━━━━━ EXERCISE PASSAGE

China surprised President Obama and UN Secretary General Ban Ki-Moon on Sept. 28 by promising to create an 8,000 strong standby peacekeeping brigade for use on the African Continent. President Xi Jinping also committed $100 million over the next five years to the African Union (AU) for assistance in establishing a crisis response African standby force. He further pledged a robust $1 billion over the next decade to the UN’s Peace and Development Fund.
At a special meeting of the UN General Assembly, President Xi was among leaders of more than fifty countries who offered to provide more than 40,000 soldiers and police to reinforce UN peacekeeping procedures in Africa, the globe’s largest target of UN peacekeeping and peace enforcement actions.
President Obama, in turn, said that the United States would give more logistical support, including critical air- and sea-lift capacity, to UN peacekeeping efforts, would build base camps and airfields, and would upgrade the technical capacity of peacekeepers to defeat bomb-makers. But President Obama made no mention of more American boots on the African ground.
Of the existing 106,500 UN peacekeepers on the ground in Africa, China has contributed only 3000, well ahead of the United States and Russia, but well behind the world’s major and much more experienced suppliers of peacekeeping battalions: Bangladesh (9,400 men and women in Africa), Ethiopia, India, Pakistan, and Rwanda. India and Rwanda informed the UN meeting that they, too, would supplement their existing forces in Africa. Britain pledged engineers and other specialists, particularly for the difficult South Sudan mission.
With its promised additional manpower, China will join these chief facilitators of peacekeeping worldwide, and especially in Africa. But President Xi did not reveal how soon the new brigade would be ready, and Africa, with chronic UN-involved conflicts in three parts of the Sudan, in South Sudan, in the Democratic Republic of Congo, in the Central African Republic, in Somalia and Puntland, and potentially elsewhere south of the Sahara, desperately requires more manpower, as well as tougher mandates and upgraded operational protocols.

━━━━━━━━━━

**QUESTIONS**
**A.** Summarize the article on China's peacekeeping pledge for Africa in two sentences.
**B.** Please resume the article on China's peacekeeping pledge for Africa, starting after its final paragraph.

━━━━━ MATERIAL SHOWN

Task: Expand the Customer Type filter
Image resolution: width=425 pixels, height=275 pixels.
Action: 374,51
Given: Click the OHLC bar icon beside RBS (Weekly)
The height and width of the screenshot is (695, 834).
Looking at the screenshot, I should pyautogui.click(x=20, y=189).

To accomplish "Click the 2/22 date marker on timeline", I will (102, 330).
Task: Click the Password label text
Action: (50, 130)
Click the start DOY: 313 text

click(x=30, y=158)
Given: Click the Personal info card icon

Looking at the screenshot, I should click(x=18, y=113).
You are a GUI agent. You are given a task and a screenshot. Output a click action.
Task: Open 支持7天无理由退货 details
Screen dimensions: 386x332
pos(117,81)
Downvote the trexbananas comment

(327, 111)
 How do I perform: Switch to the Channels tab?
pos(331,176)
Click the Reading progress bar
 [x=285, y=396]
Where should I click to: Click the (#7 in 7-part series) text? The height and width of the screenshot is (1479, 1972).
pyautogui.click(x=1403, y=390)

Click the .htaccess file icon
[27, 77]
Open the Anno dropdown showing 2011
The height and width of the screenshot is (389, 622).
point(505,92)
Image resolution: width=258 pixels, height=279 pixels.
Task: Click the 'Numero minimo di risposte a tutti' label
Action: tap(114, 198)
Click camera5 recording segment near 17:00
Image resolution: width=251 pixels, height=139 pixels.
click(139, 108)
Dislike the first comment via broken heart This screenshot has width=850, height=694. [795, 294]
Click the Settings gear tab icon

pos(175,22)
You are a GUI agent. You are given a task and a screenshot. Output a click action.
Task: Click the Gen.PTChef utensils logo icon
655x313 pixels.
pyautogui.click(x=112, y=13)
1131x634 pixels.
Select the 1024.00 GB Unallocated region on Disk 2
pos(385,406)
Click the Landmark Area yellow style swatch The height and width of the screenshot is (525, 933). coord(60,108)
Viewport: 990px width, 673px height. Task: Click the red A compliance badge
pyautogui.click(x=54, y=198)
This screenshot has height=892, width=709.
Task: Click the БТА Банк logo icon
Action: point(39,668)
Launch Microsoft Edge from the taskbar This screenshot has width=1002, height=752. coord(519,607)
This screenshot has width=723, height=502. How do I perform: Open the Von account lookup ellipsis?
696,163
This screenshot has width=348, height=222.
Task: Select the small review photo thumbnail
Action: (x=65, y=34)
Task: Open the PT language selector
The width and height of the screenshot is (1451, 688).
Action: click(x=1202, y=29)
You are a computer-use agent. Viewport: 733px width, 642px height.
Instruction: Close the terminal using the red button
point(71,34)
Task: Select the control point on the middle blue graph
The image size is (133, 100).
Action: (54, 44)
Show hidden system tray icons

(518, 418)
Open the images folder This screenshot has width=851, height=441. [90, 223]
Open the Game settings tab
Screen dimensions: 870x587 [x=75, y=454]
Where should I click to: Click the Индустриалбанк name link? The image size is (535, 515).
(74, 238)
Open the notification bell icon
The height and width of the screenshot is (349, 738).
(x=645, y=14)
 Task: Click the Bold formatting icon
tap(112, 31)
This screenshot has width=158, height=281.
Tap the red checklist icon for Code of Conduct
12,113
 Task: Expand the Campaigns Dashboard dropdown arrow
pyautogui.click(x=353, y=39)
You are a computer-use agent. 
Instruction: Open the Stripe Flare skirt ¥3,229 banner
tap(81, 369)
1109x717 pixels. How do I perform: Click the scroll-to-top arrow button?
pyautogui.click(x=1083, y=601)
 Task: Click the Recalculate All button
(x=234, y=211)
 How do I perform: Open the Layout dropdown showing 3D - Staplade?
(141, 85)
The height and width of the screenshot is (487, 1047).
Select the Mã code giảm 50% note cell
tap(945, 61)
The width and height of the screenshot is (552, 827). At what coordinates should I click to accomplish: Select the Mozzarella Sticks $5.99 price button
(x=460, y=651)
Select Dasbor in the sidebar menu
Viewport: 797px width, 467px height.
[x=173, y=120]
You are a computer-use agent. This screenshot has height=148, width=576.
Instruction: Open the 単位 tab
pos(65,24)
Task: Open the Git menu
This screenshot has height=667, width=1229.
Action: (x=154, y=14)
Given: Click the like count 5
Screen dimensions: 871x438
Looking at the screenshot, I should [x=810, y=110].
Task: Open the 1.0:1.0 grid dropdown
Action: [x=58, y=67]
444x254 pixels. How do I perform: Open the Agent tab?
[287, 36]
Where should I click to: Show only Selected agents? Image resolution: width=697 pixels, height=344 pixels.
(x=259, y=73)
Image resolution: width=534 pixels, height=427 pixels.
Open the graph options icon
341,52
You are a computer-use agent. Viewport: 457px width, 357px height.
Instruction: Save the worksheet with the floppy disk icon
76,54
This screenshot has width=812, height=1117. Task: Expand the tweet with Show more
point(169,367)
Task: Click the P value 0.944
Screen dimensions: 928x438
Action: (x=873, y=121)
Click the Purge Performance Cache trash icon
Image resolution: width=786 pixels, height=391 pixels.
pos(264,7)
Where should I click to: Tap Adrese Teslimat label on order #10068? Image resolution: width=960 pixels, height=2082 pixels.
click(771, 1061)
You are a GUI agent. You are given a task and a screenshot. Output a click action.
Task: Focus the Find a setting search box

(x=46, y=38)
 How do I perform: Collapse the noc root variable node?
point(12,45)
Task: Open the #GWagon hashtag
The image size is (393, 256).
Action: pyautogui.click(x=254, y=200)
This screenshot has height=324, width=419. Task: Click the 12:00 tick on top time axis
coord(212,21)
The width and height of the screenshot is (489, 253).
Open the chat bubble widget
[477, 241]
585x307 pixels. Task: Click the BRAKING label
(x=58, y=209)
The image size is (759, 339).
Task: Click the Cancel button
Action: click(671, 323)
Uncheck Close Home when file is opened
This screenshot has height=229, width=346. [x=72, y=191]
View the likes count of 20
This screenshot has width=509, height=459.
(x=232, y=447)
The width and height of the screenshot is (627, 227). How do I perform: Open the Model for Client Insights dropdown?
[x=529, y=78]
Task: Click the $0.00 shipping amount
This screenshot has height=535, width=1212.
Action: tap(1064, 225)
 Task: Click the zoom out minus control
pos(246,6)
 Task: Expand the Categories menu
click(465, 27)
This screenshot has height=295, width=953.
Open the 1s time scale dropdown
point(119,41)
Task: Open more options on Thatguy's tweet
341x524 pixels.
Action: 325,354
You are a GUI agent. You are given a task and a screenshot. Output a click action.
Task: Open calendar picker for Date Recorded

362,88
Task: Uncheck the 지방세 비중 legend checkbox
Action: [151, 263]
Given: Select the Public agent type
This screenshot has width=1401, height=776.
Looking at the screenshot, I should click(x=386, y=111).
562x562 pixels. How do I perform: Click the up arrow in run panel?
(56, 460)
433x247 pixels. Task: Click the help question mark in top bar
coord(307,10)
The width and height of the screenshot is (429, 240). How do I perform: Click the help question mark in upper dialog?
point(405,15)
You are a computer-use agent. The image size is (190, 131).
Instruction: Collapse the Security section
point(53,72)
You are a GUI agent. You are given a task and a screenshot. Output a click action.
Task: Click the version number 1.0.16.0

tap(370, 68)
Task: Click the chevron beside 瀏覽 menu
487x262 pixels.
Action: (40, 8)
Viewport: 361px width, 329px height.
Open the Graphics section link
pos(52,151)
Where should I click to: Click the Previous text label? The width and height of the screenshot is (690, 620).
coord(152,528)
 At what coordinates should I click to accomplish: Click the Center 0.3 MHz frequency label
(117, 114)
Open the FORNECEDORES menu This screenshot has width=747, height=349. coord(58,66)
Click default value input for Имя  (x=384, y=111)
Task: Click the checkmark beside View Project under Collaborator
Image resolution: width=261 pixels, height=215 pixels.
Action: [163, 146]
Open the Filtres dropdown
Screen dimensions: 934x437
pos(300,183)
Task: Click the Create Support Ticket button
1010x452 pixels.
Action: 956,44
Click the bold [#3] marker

━━━━━━━━━━

**OUTPUTS BY TASK**
**A.** On Sept. 28, China pledged an 8,000-strong standby peacekeeping brigade for Africa, $100 million over five years to the African Union for a crisis response standby force, and $1 billion over a decade to the UN's Peace and Development Fund, while President Obama offered more logistical support but made no mention of more American troops on the ground. With this added manpower China will join the chief suppliers of peacekeepers, but President Xi did not say how soon the brigade would be ready, and Africa's many conflicts desperately require more manpower, tougher mandates, and upgraded operational protocols.

**B.**
China’s existing 3000-strong contingent primarily operates in South Sudan, where China has critical petroleum supplying facilities and has also exerted itself diplomatically (and so far unsuccessfully) to bridge the peace gap between government forces loyal to President Salva Kiir and rebels loyal to former Vice-President Riek Machar. Ceasefires between the two sides have been agreed and broken on numerous occasions despite UN, African Union, American, and Chinese interventions. The oil flow northward to the Red Sea and thence to China has been interrupted, sometimes for long periods, despite Chinese negotiating and peacekeeping efforts and despite the vocal Chinese assistance – a first in UN peacekeeping affairs – that UN peacekeeping should be designed to protect critical infrastructure as well as civilians.
A small number of Chinese peacekeepers have also been a part of the UN mission attempting to prevent continued atrocities in the Darfur region of western Sudan. For the most part, the Chinese there and in South Sudan have added skills in logistics, medicine, and construction to the peacekeeping capacity more than they have supplemented existing fighting forces. President Xi said that China would give “favorable consideration” to future UN requests for Chinese engineering, transport, and medical staff. But the promised 8000 may include a greater proportion of men with guns, rather than shovels or scalpels.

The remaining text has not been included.